Top of DATA SUPPLIED

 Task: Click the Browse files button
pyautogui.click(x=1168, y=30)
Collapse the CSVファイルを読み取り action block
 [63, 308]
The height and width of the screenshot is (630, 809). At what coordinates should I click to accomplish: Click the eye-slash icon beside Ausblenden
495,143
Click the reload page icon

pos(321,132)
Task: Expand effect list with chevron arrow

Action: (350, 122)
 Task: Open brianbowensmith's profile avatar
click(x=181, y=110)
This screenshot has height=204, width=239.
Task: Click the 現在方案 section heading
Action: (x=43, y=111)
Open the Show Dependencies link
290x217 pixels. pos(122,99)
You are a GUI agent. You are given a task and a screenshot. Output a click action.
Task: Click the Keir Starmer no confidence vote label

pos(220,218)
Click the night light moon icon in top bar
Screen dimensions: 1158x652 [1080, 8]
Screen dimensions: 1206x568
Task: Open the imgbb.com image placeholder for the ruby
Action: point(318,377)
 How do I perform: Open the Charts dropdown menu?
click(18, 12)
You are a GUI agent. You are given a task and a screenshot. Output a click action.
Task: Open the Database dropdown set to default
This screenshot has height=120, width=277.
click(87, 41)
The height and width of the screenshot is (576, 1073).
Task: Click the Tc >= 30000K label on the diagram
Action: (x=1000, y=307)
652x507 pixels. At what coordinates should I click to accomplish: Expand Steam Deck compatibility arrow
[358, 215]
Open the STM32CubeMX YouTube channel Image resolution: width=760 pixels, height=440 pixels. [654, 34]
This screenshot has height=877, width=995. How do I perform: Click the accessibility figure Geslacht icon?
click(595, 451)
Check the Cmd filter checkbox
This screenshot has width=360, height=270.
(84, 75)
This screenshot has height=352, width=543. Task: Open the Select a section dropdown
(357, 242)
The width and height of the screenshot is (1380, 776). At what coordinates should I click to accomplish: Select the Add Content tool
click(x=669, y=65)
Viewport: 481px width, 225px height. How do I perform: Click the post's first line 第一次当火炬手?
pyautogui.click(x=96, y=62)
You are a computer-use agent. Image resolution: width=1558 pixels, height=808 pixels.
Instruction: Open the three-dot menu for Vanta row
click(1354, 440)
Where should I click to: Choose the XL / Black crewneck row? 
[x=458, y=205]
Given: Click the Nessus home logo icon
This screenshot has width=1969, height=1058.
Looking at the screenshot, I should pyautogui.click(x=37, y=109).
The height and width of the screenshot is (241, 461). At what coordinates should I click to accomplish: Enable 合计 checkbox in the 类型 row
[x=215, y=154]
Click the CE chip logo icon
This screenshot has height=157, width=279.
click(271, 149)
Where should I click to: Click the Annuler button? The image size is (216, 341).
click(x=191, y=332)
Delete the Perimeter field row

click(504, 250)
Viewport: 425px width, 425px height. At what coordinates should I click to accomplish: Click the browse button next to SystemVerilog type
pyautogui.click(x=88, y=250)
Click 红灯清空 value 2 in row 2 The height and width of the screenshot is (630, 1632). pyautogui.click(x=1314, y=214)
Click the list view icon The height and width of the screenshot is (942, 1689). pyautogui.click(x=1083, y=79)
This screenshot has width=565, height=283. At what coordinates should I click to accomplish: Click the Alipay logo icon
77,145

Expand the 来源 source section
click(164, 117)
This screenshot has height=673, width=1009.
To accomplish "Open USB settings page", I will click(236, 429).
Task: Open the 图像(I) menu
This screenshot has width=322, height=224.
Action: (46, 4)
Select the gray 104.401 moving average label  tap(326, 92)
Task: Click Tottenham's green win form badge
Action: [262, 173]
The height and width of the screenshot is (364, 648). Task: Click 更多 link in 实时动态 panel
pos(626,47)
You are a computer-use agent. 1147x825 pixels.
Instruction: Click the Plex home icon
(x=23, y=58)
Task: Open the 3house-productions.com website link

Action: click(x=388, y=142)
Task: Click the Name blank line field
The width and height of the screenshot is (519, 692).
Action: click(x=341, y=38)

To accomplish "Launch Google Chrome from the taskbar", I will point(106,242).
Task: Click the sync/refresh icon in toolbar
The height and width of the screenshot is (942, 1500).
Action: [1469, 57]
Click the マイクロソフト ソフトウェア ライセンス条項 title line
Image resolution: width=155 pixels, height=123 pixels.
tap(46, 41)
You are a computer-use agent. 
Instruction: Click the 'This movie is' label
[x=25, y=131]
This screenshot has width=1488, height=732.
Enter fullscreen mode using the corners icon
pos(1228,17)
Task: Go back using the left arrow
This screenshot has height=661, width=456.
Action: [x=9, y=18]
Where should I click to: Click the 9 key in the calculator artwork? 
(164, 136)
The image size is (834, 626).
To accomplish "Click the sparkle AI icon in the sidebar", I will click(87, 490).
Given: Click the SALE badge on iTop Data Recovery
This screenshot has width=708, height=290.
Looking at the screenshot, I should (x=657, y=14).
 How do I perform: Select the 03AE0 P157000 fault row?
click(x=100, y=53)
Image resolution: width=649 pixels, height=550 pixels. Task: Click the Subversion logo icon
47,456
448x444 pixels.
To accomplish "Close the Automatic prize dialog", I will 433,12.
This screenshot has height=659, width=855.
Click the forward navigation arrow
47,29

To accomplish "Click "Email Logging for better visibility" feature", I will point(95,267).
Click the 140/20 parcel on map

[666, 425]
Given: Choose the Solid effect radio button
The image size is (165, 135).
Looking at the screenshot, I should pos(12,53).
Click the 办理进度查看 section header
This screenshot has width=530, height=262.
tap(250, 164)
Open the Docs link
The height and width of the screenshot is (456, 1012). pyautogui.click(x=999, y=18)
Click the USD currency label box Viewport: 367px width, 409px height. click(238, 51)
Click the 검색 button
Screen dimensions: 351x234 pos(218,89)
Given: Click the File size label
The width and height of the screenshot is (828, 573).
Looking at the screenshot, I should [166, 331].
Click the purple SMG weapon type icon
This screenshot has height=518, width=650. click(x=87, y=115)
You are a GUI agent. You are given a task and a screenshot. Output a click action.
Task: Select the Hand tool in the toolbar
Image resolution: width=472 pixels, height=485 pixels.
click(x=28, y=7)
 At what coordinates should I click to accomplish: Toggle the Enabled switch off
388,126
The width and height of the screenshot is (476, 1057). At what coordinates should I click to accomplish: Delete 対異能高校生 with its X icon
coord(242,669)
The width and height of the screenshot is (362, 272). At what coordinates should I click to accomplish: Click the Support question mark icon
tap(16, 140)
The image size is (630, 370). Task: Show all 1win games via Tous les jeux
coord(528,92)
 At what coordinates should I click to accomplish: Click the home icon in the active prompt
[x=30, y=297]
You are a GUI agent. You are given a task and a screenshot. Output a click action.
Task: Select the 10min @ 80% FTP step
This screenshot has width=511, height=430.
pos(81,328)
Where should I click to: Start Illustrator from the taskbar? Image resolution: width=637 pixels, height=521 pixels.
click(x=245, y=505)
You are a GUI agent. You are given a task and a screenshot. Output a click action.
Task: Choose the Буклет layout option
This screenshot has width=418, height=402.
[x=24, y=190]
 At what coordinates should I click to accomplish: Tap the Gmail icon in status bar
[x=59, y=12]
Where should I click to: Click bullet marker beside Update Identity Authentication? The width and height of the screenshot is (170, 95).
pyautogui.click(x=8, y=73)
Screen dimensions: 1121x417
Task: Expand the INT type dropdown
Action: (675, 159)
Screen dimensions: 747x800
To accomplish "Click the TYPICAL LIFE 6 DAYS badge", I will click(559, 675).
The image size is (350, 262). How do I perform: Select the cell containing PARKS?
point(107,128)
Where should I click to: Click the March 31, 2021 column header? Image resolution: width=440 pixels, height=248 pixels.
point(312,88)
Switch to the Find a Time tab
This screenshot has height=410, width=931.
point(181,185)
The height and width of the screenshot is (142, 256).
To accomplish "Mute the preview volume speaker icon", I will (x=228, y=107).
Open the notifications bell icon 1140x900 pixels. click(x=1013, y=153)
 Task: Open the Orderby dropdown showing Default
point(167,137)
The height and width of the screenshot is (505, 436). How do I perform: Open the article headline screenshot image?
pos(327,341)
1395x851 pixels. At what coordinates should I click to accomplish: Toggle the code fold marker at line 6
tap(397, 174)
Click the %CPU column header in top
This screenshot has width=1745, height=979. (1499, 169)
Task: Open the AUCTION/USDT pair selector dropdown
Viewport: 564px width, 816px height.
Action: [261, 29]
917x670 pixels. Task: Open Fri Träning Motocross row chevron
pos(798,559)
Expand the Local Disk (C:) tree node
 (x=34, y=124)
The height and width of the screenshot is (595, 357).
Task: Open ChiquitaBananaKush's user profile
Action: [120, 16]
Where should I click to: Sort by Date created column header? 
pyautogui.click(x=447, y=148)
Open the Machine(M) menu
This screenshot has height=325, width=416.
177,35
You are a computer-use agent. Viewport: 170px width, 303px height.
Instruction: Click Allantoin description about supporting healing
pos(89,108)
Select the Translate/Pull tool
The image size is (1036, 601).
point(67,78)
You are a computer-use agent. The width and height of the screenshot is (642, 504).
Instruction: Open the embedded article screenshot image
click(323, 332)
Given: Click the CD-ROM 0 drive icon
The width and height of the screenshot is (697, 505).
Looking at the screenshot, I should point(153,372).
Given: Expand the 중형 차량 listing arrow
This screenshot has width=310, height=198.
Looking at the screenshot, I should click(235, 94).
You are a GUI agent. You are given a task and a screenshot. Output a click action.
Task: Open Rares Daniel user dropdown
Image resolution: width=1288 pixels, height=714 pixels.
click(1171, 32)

Bottom of DATA SUPPLIED

[WORK REQUEST]: Where does "computer" appear in the records above? Copy each line that holds it.

[EXERCISE RESPONSE]:
You are a computer-use agent. Image resolution: width=1558 pixels, height=808 pixels.
You are a computer-use agent. 1147x825 pixels.
You are a computer-use agent. 
You are a computer-use agent. Viewport: 170px width, 303px height.
You are a computer-use agent. The width and height of the screenshot is (642, 504).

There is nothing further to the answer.